Во время этих обследований нашли массу интересного. Во Владимировке и Бай-Хааке, например, – амбары в традициях северной русской архитектуры. В Ужепе – станок для ковки лошадей. В скиту выше Ужепа – совершенно фантастическую маленькую водяную мельницу. Действующую! Нигде в России подобной не сохранилось, как не сохранились крытые гумна. А мы нашли два – тоже в скиту.

В Пий-Хемском районе – очень интересна усадьба Сафрона Медведева. В самом Туране – церковь Святого Иннокентия, правда, уже не действующая, а перестроенная в школьное помещение, два хороших деревянных дома двадцатых годов: тот, где сейчас музей, и дом рядом. А какая школа упоительная! В Уюке – старые дома и амбары. Очень интересный деревянный дом в Сарыг-Сепе – на улице Енисейской. В Тора-Хеме – очень своеобразный домик: нечто переходное между юртой и избой. Около Ильинки – старый ряжевый мост. И это еще не все!

Так что, как видите, интересные постройки русских переселенцев, принесших с собой традиционные формы деревянной архитектуры русского Севера, мы в Туве нашли. Сделали на них паспорта.

Паспорт – это такая подробная анкета, где фиксируется все: наименование, местонахождение, датировка, строитель, степень сохранности, стоит ли на охране. К ней прилагается план постройки и аннотированные фотографии.

Очень интересно было работать над паспортом юрты с расписной дверью, которую я нашла в Эрзинском районе на летней стоянке чабанов.

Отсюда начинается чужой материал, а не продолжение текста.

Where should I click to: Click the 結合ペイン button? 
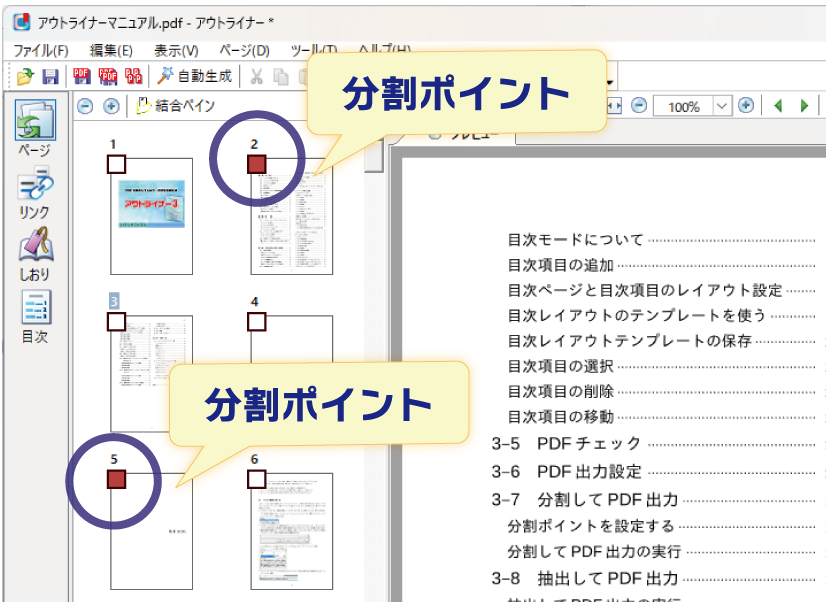176,106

Сделала я паспорта и на все братские могилы. Кстати, интересно, но очень печально: на месте памятника Красным партизанам в Кызыле, у Енисея, было три братские могилы. Лишь на одной из них установили нынешний памятник, а две другие просто сравняли с землей и заасфальтировали. Увы.

Памятники архитектуры в самом Кызыле считанные. Самый интересный дом – здание нынешней «Тувапечати» на улице Ленина, вот это точно памятник архитектуры, сохранившийся от первоначальной застройки Белоцарска.

– А как вышли на развалины Вернечаданского храма – УстууХурээ?

– Занимаясь этим обследованием, я неоднократно сетовала на то, что культовых буддийских построек никаких не сохранилось. И однажды заместитель министра по строительству Кызыл-оол Монгуш, был такой решительный, инициативный человек, говорит: «А вы знаете, под Чаданом есть развалины буддийского храма».

И мы с Бугровским рванули в Чадан!

Это было в 1983 году. Приехали в Чадан, переночевали в танковой воинской части, которая тогда там располагалась, а утром поехали за город – искать эти развалины. С трудом нашли – в зарослях ивняка и облепихи: тогда оросительные канавы на лугу еще не высохли; это сейчас вокруг руин храма – пустыня. Проемы в глинобитных стенах были заколочены досками – храм использовался как загон для скота, рядом складировали совхозное сено.

 

ТАКОГО ХРАМА БОЛЬШЕ НЕТ НИГДЕ В РОССИИ

 

Мы сделали шагомерный обмер плана, сфотографировали. В Кызыле, в республиканском музее, я получила две фотографии храма, сделанные известным краеведом и основателем музея Владимиром Ермолаевым в 1925 году. Это стало основой для дальнейшей работы. Тогда же написала докладную министру культуры Серену – о том, что нужно сохранить эти руины, что возможна даже их реставрация. И в начале следующего года храм получил статус охраняемого государством памятника архитектуры.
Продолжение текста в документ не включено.